Can anyone, who was affected by this bug, can test to see if it will still get the same errors or not before closing this bug report?
Comment 54 Jay Mann 2023-08-07 02:04:54 UTC
(In reply to Adilson Dantas from comment #53)
> 6.4.8 was released today and really fix this issue for me.
> 
> From the changelog:
> 
>    r8169: revert 2ab19de62d67 ("r8169: remove ASPM restrictions now that
> ASPM is disabled during NAPI poll")
>     
>     commit cf2ffdea0839398cb0551762af7f5efb0a6e0fea upstream.
>     
>     There have been reports that on a number of systems this change breaks
>     network connectivity. Therefore effectively revert it. Mainly affected
>     seem to be systems where BIOS denies ASPM access to OS.
>     Due to later changes we can't do a direct revert.
> 
> 
> Can anyone, who was affected by this bug, can test to see if it will still
> get the same errors or not before closing this bug report?

Yes it looks to be fixed.  Thanks.
Comment 55 Adilson Dantas 2023-08-11 20:50:20 UTC
Since there is no more answers I will consider this bug fixed since 6.4.8.

So I'm closing this bug report.
Comment 56 Oliver Freyermuth 2023-12-16 23:44:50 UTC
It seems that (expectedly), this is causing higher power consumption on some systems which handled ASPM well before (see e.g. https://forum.odroid.com/viewtopic.php?p=377001&sid=03fc5da54400c7a76a88003cd7212117#p377001 for odroid H3+, which draws ~2 W in idle, power consumption seems to increase by +3W with disabled ASPM for the Realtek cards, i.e. over twice as much idle power drawn after kernel upgrade). Apparently, users suggest kernel downgrades and did not investigate the issue further. 

Sadly, it seems that this change can not even be overridden with pcie_aspm=force on such systems which worked fine with ASPM for the NICs before. Is this expected?

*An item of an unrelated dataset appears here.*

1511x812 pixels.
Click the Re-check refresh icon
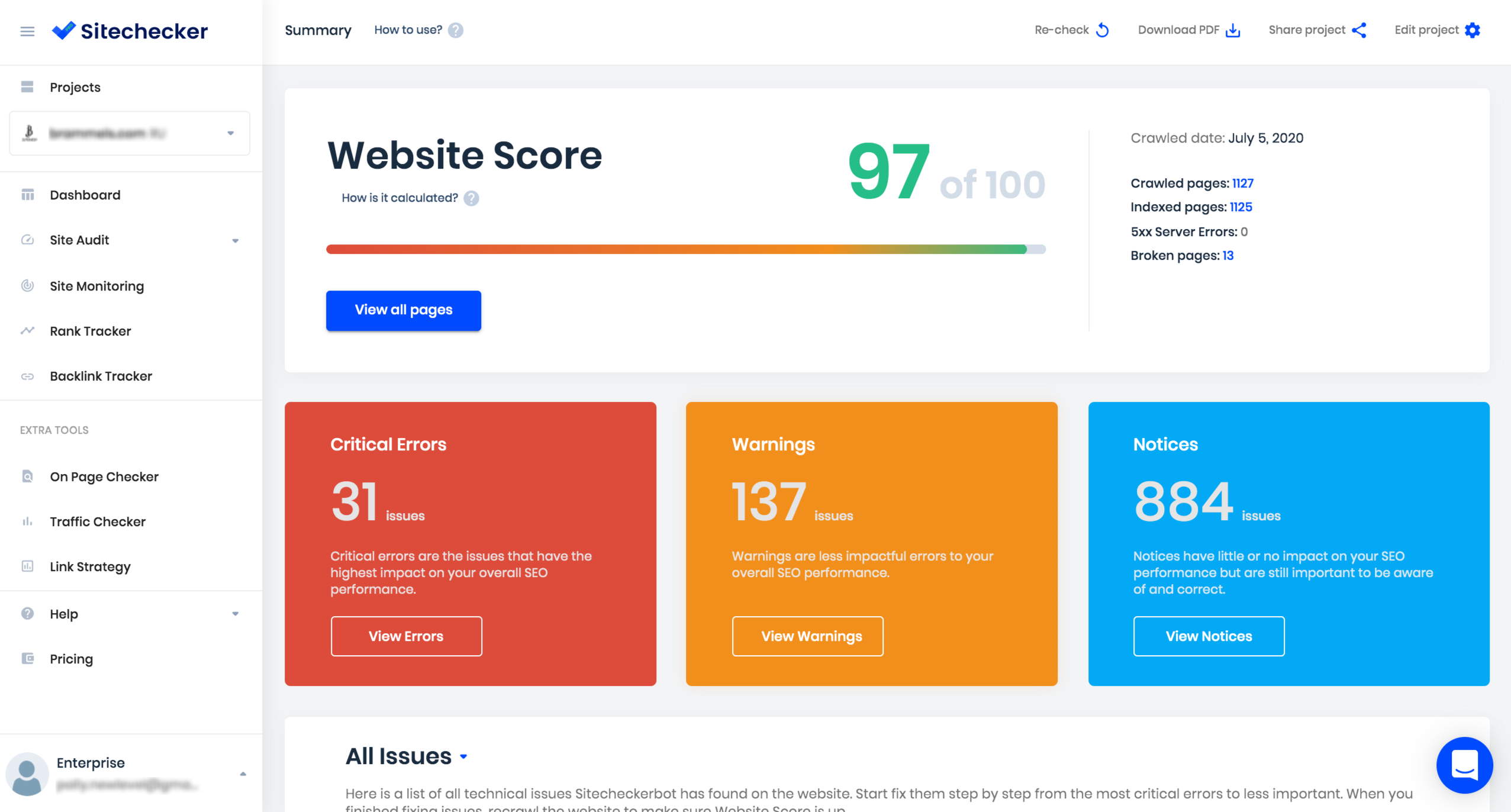click(x=1102, y=30)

Comment 57 Heiner Kallweit 2023-12-17 00:04:29 UTC
As long as BIOS allows it you can use the standard sysfs attributes to enable/disable each individual ASPM state.

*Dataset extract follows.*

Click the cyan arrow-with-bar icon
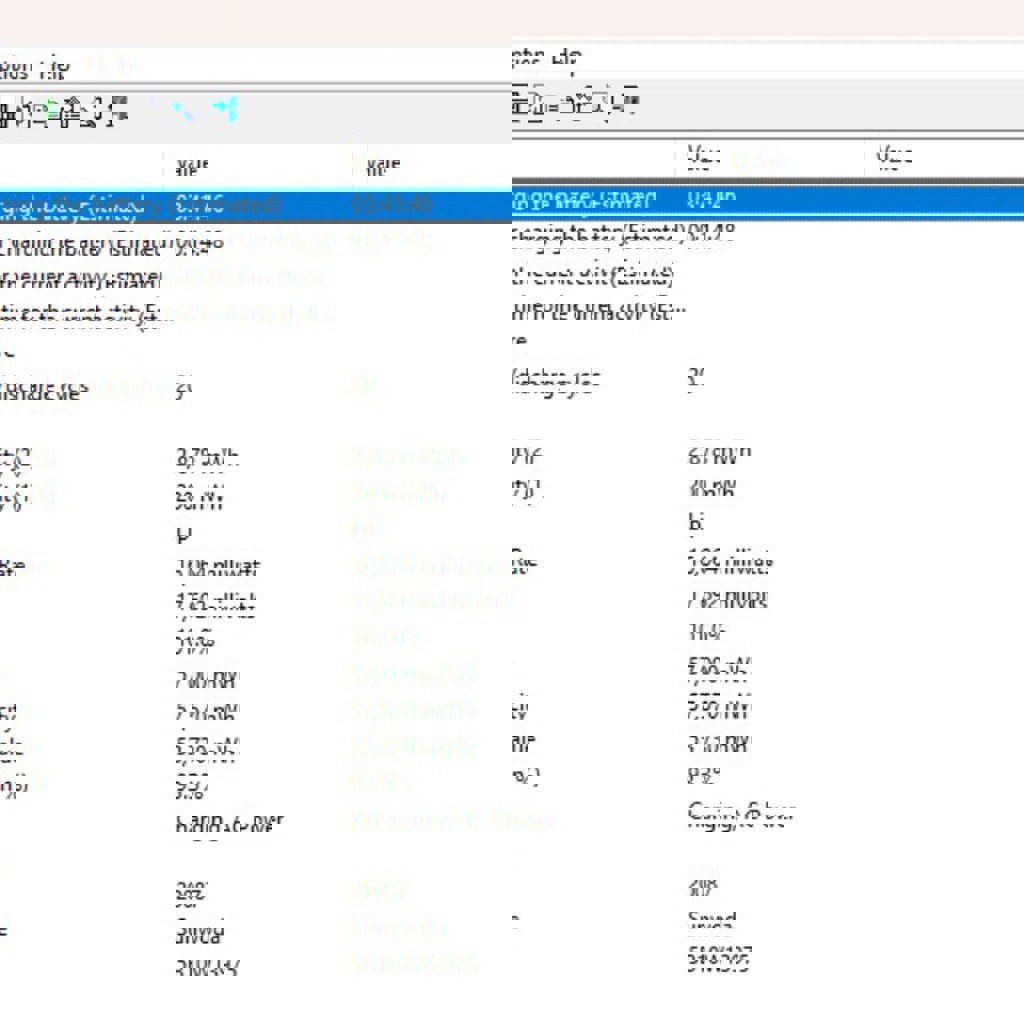 (227, 109)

Please also verify that EEE is enabled.
Comment 58 Oliver Freyermuth 2023-12-17 01:39:14 UTC
Thanks, confirmed to work, both with older kernels (e.g. 6.1) and most recent ones — I was completely unaware of the sysfs overide until now. I'll let the odroid community know, too, and indeed enabling EEE saves even more. Thanks!